• _Prompt_
Rewrite the items as a numbered list, from the line that contains "What do you" through the end of the items, skipping blank lines and covering only those lines. Leave the pictures out of your answer.

[Stored data]
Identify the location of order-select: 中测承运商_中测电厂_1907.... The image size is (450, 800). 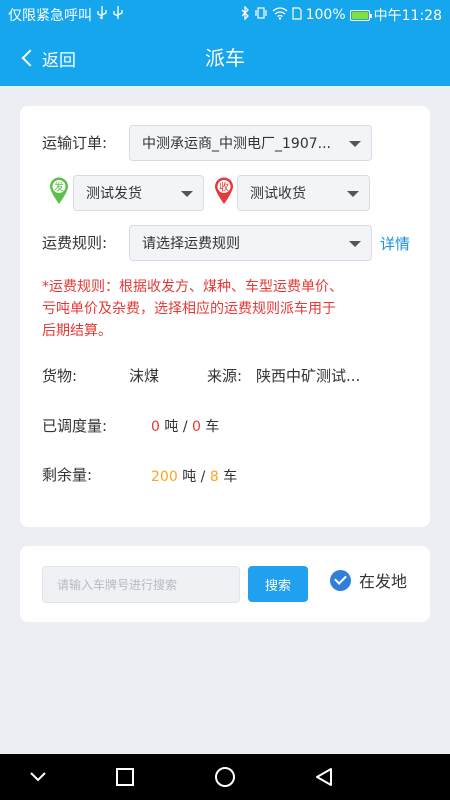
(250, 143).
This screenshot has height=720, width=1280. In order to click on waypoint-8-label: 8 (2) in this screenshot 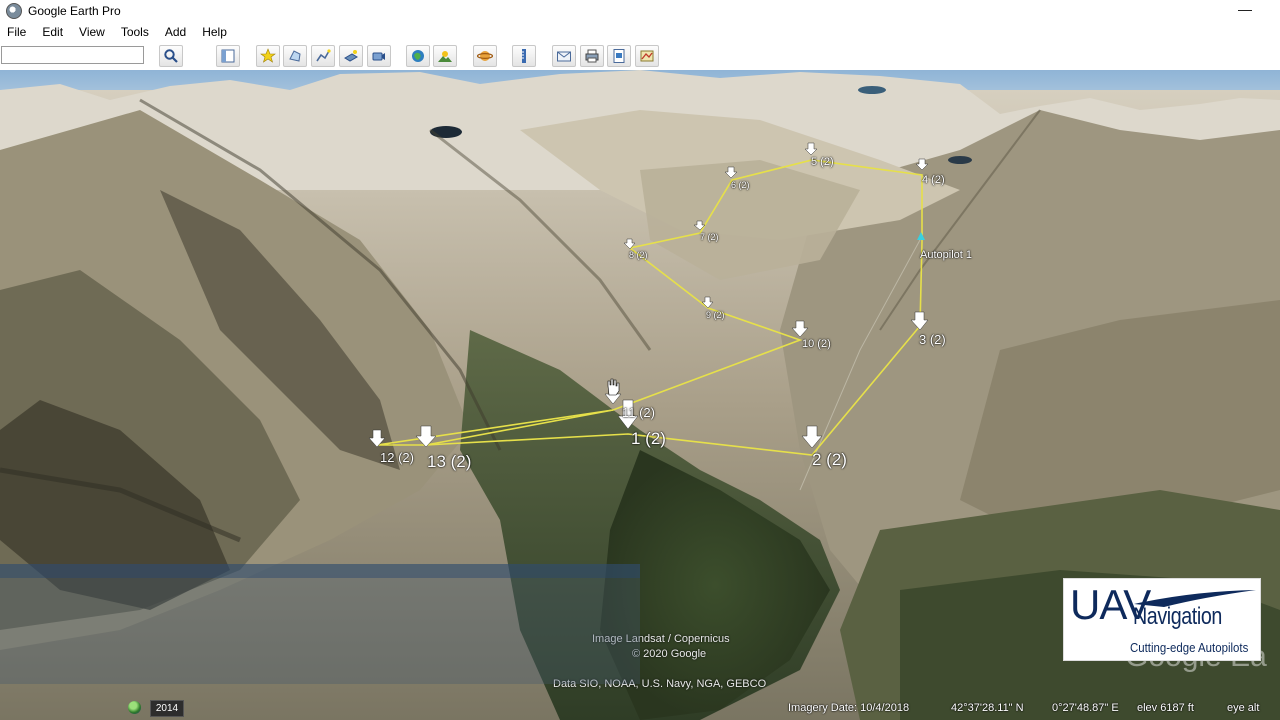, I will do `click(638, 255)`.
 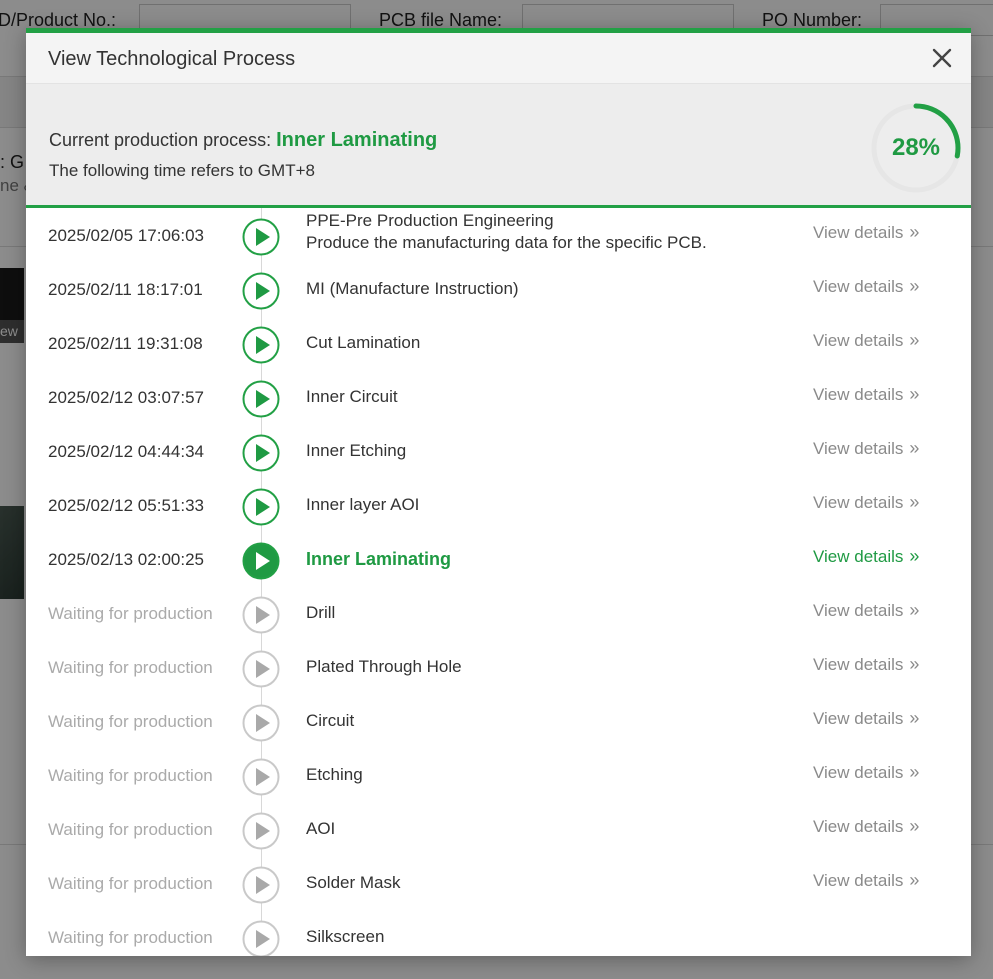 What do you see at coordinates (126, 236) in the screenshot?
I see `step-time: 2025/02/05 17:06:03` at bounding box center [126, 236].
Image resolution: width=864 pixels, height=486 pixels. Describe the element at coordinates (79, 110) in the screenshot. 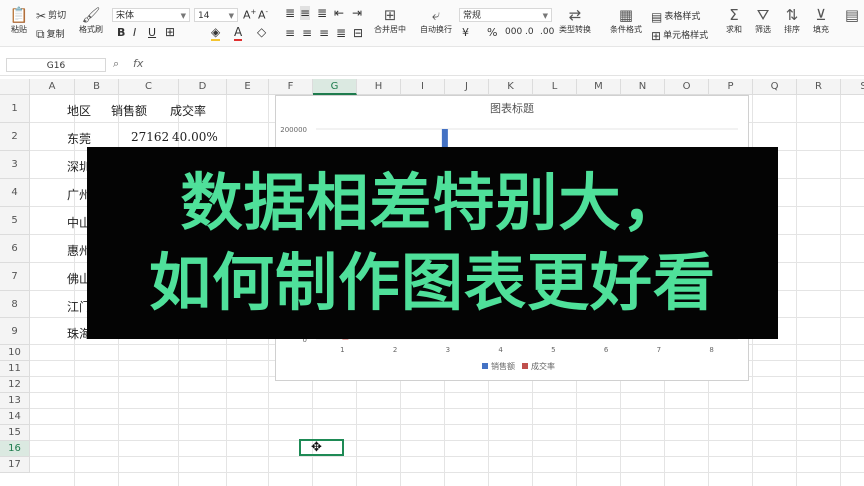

• _Problem solution_
1.   What do you see at coordinates (126, 236) in the screenshot?
2. I see `step-time: 2025/02/05 17:06:03` at bounding box center [126, 236].
3. Image resolution: width=864 pixels, height=486 pixels. Describe the element at coordinates (79, 110) in the screenshot. 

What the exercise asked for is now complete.